Deloitte Consulting CEO Dan Helfrich says that governments, academia and the private sector have become more environmentally aware within the past couple of years, which gives him confidence, with environmental protection becoming a mainstream topic and priority. Companies that handle recycling, waste management, and junk removal Orange County and across the world are now being seen as leaders, not just additions in the global market.
A good example, some say, are how iPhones are now made.
Regardless of how one feels about the ubiquitous Apple gadget, seeing it, and the company that manufactures it, be more environmentally friendly is a good thing. According to Apple VP of Environmental and Social Initiatives Lisa Jackson, the biggest improvement the company’s made to the iPhone is the reusing of materials and closed-loop manufacturing, which she claims not even the company founder could’ve dreamt of.
Closed-loop manufacturing, in general has been getting a lot of attention from companies. It’s the fancy term for when companies repeatedly re-use materials in order to reduce resource consumption and their carbon footprint. The idea is so popular that there are forecasts that a circular economy, where products and materials are reused, could be so common by 2050 that mining would be rendered obsolete.
Ms. Jackson, a former EPA head, say that, before 2019 rolled around, people thought that recycling rare earth elements in high-end products would be unrealistic, something that, to her, sounds like a challenge, something Apple enjoys taking on.

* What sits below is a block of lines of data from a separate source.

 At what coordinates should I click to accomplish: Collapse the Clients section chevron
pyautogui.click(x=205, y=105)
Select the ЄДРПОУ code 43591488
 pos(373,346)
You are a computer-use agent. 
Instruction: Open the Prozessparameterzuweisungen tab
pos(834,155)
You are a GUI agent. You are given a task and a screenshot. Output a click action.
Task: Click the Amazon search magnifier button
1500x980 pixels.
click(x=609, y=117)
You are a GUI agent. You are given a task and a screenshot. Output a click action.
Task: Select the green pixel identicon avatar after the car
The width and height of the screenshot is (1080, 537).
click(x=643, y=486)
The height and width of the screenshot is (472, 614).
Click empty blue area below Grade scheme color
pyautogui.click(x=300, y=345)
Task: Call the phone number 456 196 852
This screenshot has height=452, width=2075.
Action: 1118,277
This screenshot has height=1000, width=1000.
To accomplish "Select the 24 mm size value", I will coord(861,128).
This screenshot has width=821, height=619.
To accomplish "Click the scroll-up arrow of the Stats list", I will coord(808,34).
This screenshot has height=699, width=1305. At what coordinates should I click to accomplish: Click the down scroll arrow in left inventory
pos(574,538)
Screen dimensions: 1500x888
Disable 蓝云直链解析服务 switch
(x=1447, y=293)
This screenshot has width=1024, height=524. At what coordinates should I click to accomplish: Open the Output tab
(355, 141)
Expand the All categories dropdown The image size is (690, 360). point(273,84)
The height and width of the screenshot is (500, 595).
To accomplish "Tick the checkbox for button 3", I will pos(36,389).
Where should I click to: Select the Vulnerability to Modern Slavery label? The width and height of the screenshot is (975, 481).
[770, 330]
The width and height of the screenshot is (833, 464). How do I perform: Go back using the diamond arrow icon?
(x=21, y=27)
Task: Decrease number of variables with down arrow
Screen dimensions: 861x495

Dell VP of Sustainability David Lear says that advancements in recycling should allow for computers to be manufactured entirely from recycled materials by 2050, including microchips, which have a high standard of purity.
He says that Dell is working on that, with bits of progress made here and there. In 2018, one of their efforts had Dell partnering with Indian entrepreneurs to make “pollution ink” from exhaust fumes, which is one of India’s worst pollutants.
Asia at First Mile Head Brenda Haitema Arjona says that sustainability is the only way forward for businesses and consumer products, in general, as the costs of recycling far outweighs the issues that would brought on by ignoring pollution.
She says that people need to be willing to fork over a bit of extra cash for something that’s recycled, or has replaceable parts.